The bushfire was a reignition of a blaze on Thursday, after four men wearing bandannas to mask their faces were seen in a vandalised car before it was dumped in bushland and set alight.
‘‘The wind picked up and within minutes it was on us,’’ said Aberdare resident Katie Nelson, who was at home with her four-year-old son, Thomas. ‘‘I was just in the front room with the blinds closed and walked outside to let the dog out and just thought ‘Oh, s--t’. It was just too intense, me being by myself with the little one.’’
Mrs Nelson’s husband, Graeme, was working with the Millfield fire brigade but rushed home when he heard the news. He arrived in time to put out three spot fires on the roof of the family home.
‘‘Luckily my husband came back in time to help out,’’ she said. ‘‘He was sitting there waiting to be deployed, but never got the call but he has done his job, he saved our house.’’
The blaze reignited about 2pm yesterday, quickly spreading towards Melbourne Street homes.
Quick-thinking fire crews and residents were able to repel the flames, before the north-westerly wind sent the fire front towards Duffie Drive.
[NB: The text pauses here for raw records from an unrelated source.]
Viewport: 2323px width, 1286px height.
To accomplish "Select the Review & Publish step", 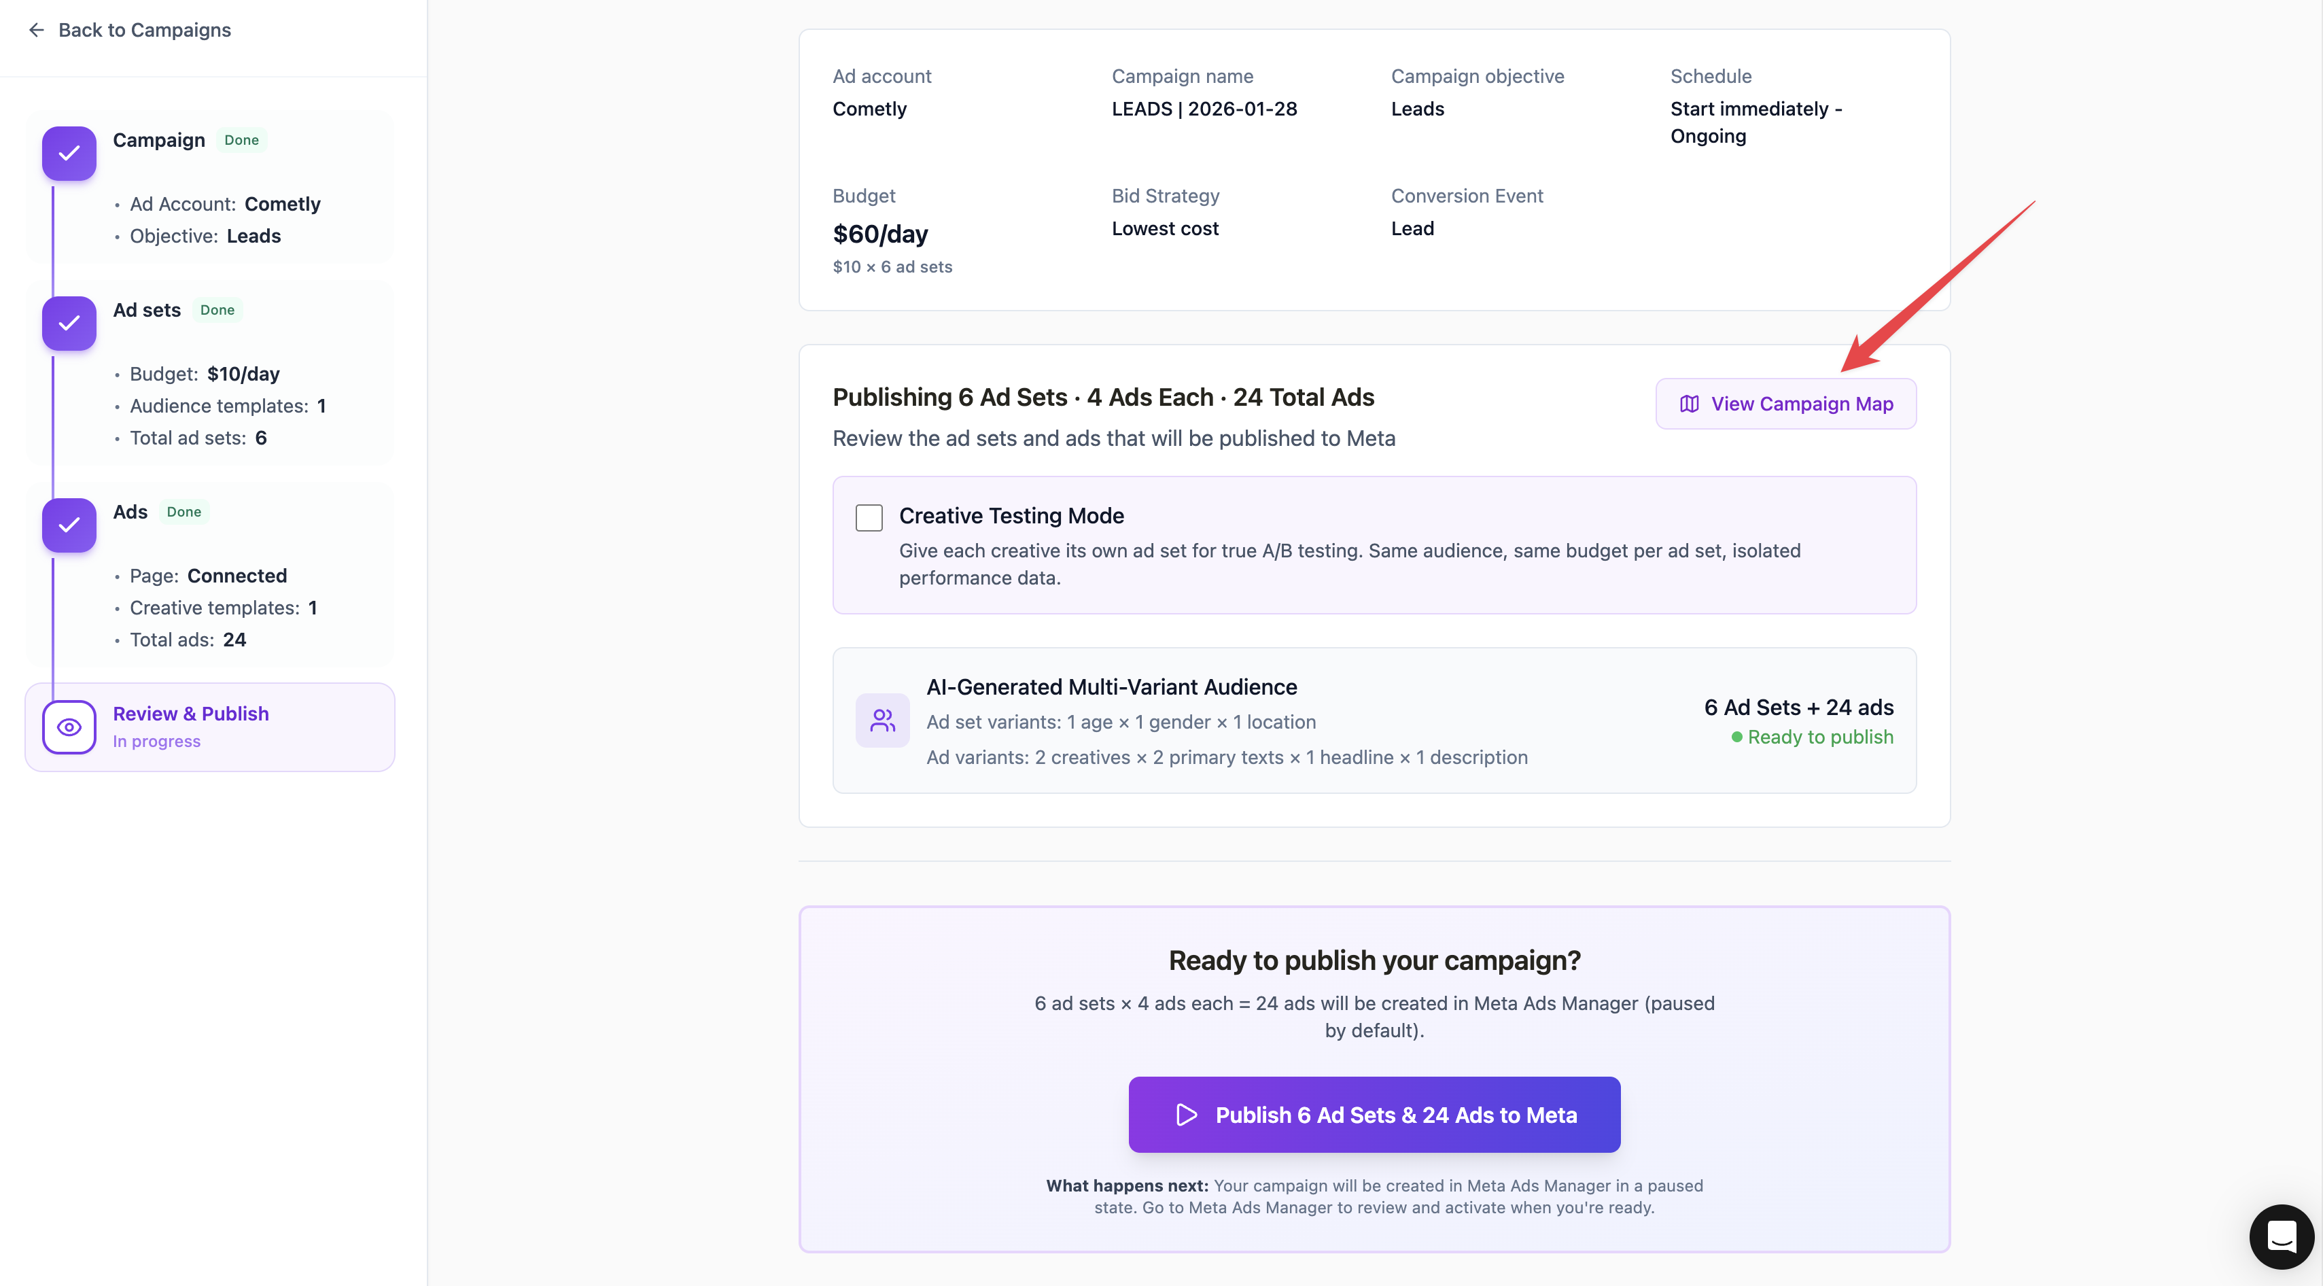I will point(191,713).
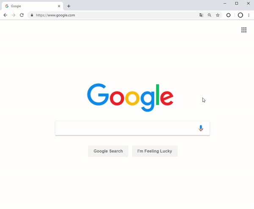This screenshot has height=209, width=254.
Task: Start voice search with the microphone
Action: coord(201,128)
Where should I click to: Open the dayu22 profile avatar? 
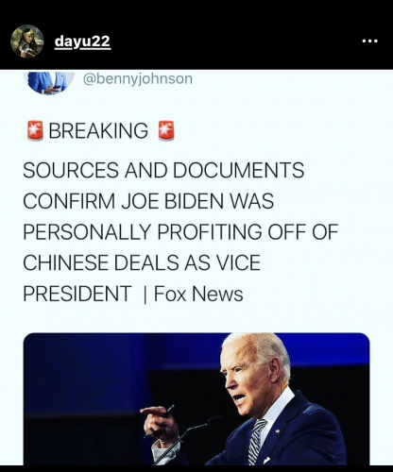coord(27,42)
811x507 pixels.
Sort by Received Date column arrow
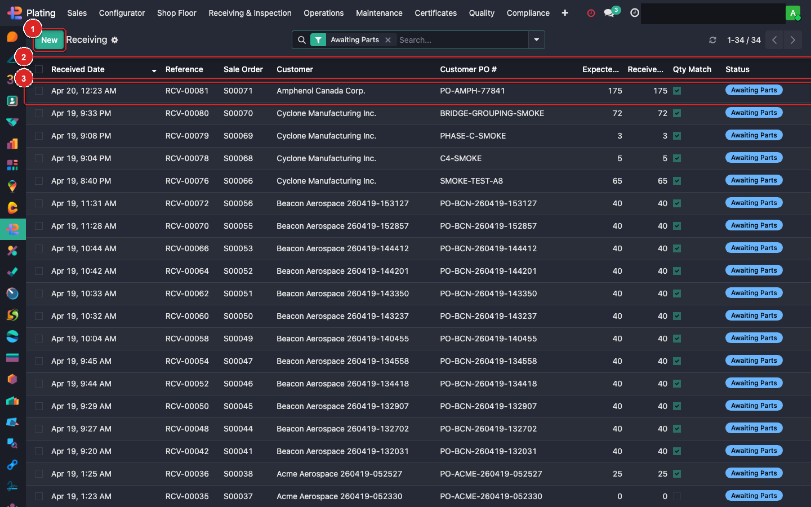coord(154,70)
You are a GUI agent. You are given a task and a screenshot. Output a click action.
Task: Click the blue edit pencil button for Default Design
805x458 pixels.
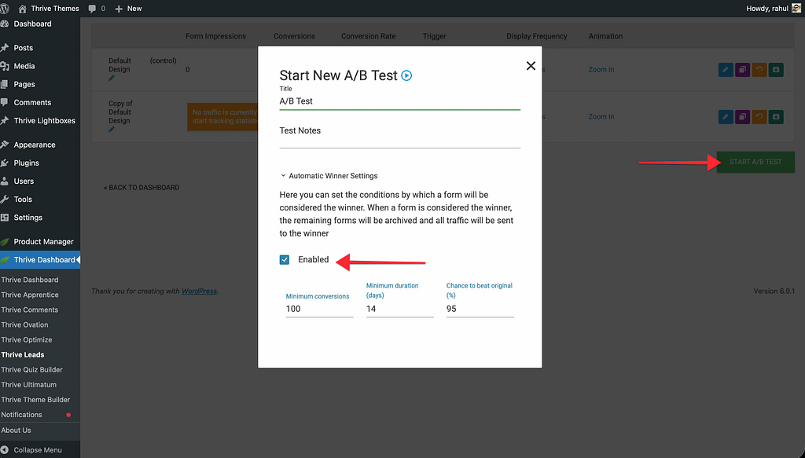coord(725,70)
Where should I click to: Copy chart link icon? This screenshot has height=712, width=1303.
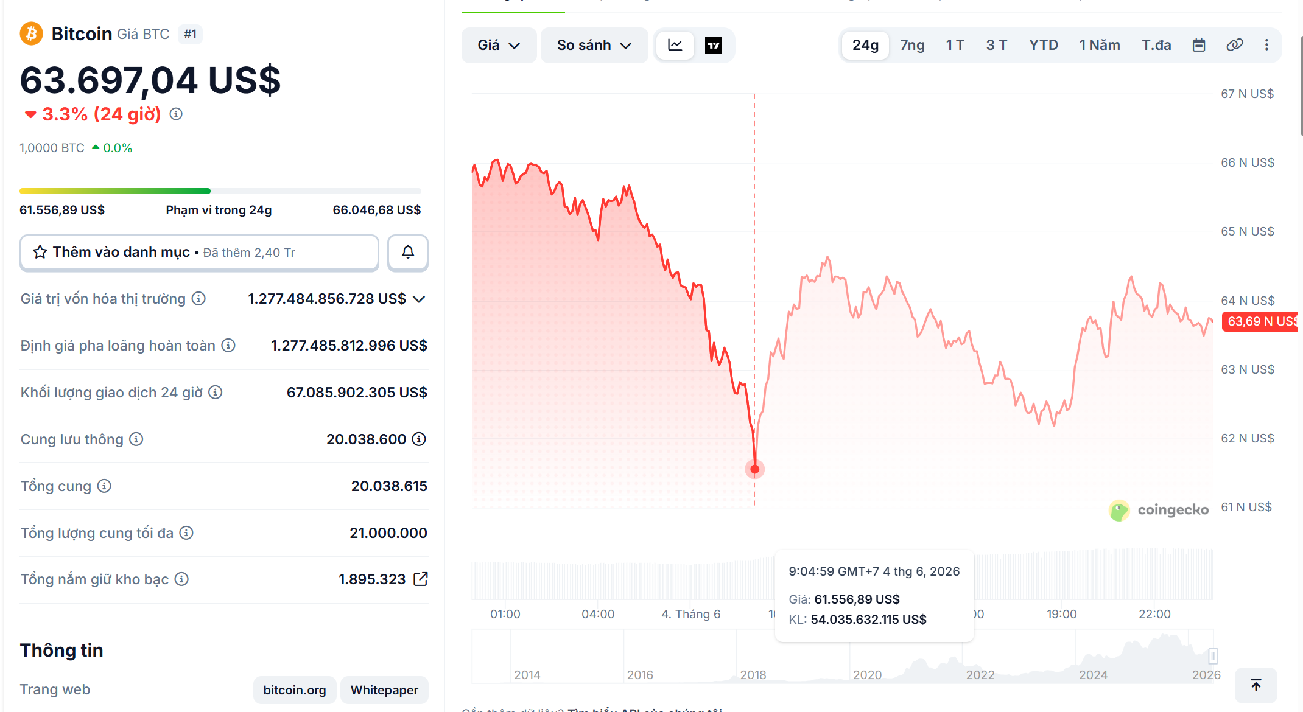(1234, 45)
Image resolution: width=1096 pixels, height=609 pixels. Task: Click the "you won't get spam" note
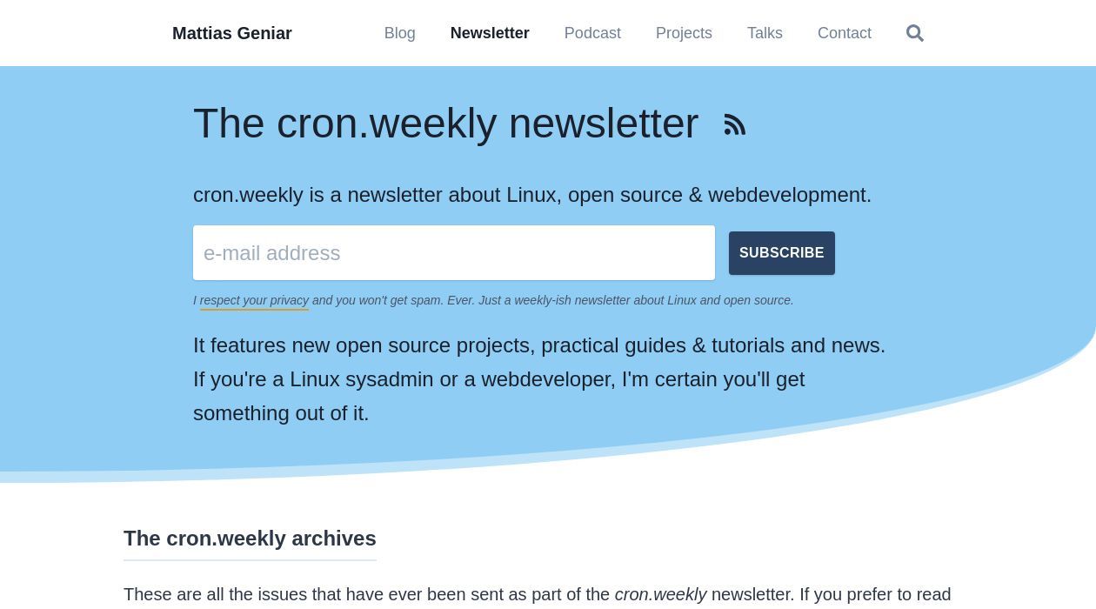pyautogui.click(x=551, y=300)
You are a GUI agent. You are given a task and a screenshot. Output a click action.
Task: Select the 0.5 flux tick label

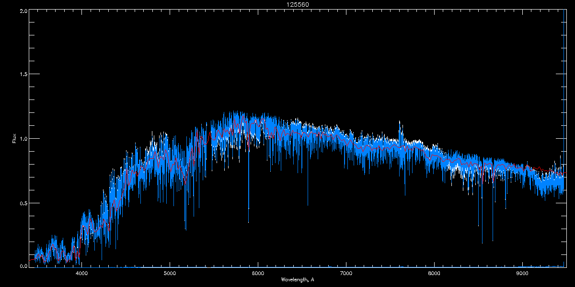coord(23,203)
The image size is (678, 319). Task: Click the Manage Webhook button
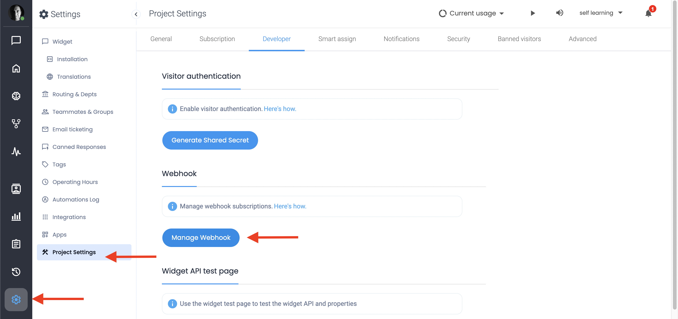tap(201, 238)
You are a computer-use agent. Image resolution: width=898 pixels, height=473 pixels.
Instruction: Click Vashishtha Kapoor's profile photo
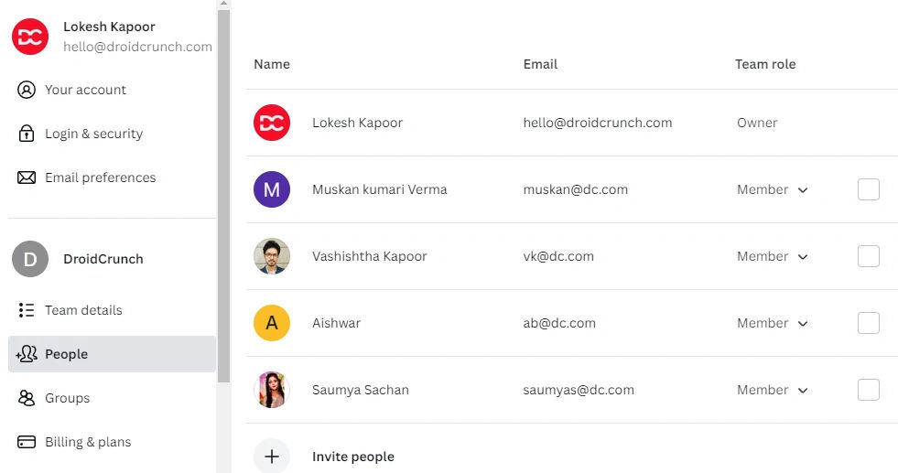pos(272,256)
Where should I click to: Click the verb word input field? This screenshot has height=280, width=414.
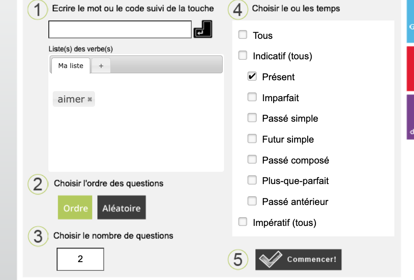120,30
And when it jumped the road and headed towards Kearsley, police evacuated several residents as more fire crews turned up to protect property.
Comerford Close residents Matt and Amy Musgrove only realised there was a fire when a neighbour alerted them to the flames behind their backyard.
‘‘We saw it come over and spread so fast, we went out there with hoses, buckets, eskies, dog bowls and anything else we could grab,’’ Mr Musgrove said. ‘‘In 20 years here, we have had a few fires but it has never come up this close before. One of my mate’s fences was burnt to the ground.’’
While the family were busy protecting their home, a helicopter working on the fire started circling their pool.
‘‘Next minute, it was lining us up and dipping down to take our water,’’ Mr Musgrove said.
RFS incident controller John Ryan said 185firefighters were needed to battle the blaze. They would continue into the night to put in control lines.
‘‘It is still an active fire and still uncontrollable,’’ Mr Ryan said.
Detectives have taken over the hunt for the four men responsible for the blaze. A member of the public told police they saw a partially stripped car being driven along Melbourne Street on Thursday afternoon.
The Toyota Camry was then dumped in bushland near Mulbring Street and set alight.
Residents struggled to contain their anger after learning that the fire had been deliberately lit.
‘‘It is just ridiculous ... they have got to suffer the full extent of the law,’’ Aberdare resident Sonia Whitton said. ‘‘They need to be taught the consequences of their actions.’’
Neighbour Scott Keeley said arsonists should be put ‘‘into a program so they learn what they’ve done.’’
‘‘Maybe they should make them do a bit of backburning,’’ he said.
At least one firefighter needed treatment as he succumbed to the heat, one of several across the state.
"It’s just a really difficult day. We have had a number of firefighters collapse with heat exhaustion ... A very difficult day for firefighters," RFS Deputy Commissioner Rob Rogers said.
Fire authorities reported taking more than 1000 phone calls, with more than more than 700 firefighters battling 95 fires across NSW, including 14 that are uncontrolled.
In the worst fire, firefighters continue to fight a 45,000-hectare blaze in the Warrumbungle National Park, west of Coonabarabran.